Une technologie risquée

Le second rapport du collège d'experts sur le fonctionnement de la station "démontre qu'Aquiris a, dès le départ de la construction en 2003, fait le pari d'une technologie risquée - le traitement des boues par OVH (oxydation par voie humide) -, qu'elle a mal calibré un certain nombre d'équipements de la station et qu'elle a sous-dimensionné celle-ci de 20% par rapport au contrat de départ", précise le cabinet Huytebroeck.     

 

Epuration conforme mais pas suffisante

La station épure les eaux usées conformément à la Directive européenne, tant en quantité qu'en qualité, ajoute-t-il, insistant sur le fait que "la Région bruxelloise a payé pour une station d'épuration qui va bien au-delà des exigences européennes": 16,4 m3/s, au lieu des 8,2 m3/s imposés par l'Europe. Aquiris n'est toutefois pas en mesure de garantir un résultat au-delà de 13,2 m3/s en raison du sous-dimensionnement de la station, regrette le cabinet Huytebroeck. "Ceci a pour conséquence que lors d'épisodes pluvieux exceptionnels, le volume excédant les 13,2 m3/s s'écoule directement dans la Senne."    

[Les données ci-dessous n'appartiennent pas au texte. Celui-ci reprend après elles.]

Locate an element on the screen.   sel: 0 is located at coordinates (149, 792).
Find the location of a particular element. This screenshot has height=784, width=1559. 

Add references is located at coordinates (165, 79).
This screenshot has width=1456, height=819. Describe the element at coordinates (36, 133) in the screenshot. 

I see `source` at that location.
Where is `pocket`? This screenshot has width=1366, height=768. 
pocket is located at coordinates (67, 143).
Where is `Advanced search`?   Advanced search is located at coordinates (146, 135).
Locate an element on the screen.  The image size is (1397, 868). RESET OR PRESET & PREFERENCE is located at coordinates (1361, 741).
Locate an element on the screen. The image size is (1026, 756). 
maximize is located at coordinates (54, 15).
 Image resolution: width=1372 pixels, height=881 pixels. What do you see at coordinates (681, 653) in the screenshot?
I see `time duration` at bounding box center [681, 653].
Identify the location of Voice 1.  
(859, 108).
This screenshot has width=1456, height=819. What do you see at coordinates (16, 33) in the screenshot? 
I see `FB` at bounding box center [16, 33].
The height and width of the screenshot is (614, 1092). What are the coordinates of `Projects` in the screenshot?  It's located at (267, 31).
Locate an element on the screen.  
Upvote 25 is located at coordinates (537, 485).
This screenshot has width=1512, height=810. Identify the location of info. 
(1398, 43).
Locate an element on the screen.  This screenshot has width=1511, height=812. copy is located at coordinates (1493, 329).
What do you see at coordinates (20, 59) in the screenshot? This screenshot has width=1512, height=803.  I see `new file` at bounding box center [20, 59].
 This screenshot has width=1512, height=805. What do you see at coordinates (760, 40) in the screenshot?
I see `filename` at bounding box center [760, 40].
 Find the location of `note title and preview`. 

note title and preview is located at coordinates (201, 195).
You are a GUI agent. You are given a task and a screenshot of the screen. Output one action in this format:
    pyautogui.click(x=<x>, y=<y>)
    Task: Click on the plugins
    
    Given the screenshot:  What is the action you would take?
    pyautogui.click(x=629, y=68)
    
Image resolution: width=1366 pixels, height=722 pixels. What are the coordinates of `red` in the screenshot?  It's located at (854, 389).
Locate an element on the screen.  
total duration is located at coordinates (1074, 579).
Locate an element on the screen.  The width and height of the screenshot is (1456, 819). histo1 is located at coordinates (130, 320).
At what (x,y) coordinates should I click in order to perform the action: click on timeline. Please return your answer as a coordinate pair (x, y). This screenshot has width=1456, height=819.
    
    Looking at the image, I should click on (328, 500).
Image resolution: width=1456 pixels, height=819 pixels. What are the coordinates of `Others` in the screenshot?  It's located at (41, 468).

"La Région a payé pour une maison de trois étages dont il manque le dernier. Le sous-dimensionnement est clairement de la pleine responsabilité d'Aquiris", déclare la ministre, rappelant que "la Région exige depuis longtemps qu'Aquiris corrige cette erreur, fasse les investissements nécessaires et les paye". Des discussions sont en cours à ce sujet, conclut-elle.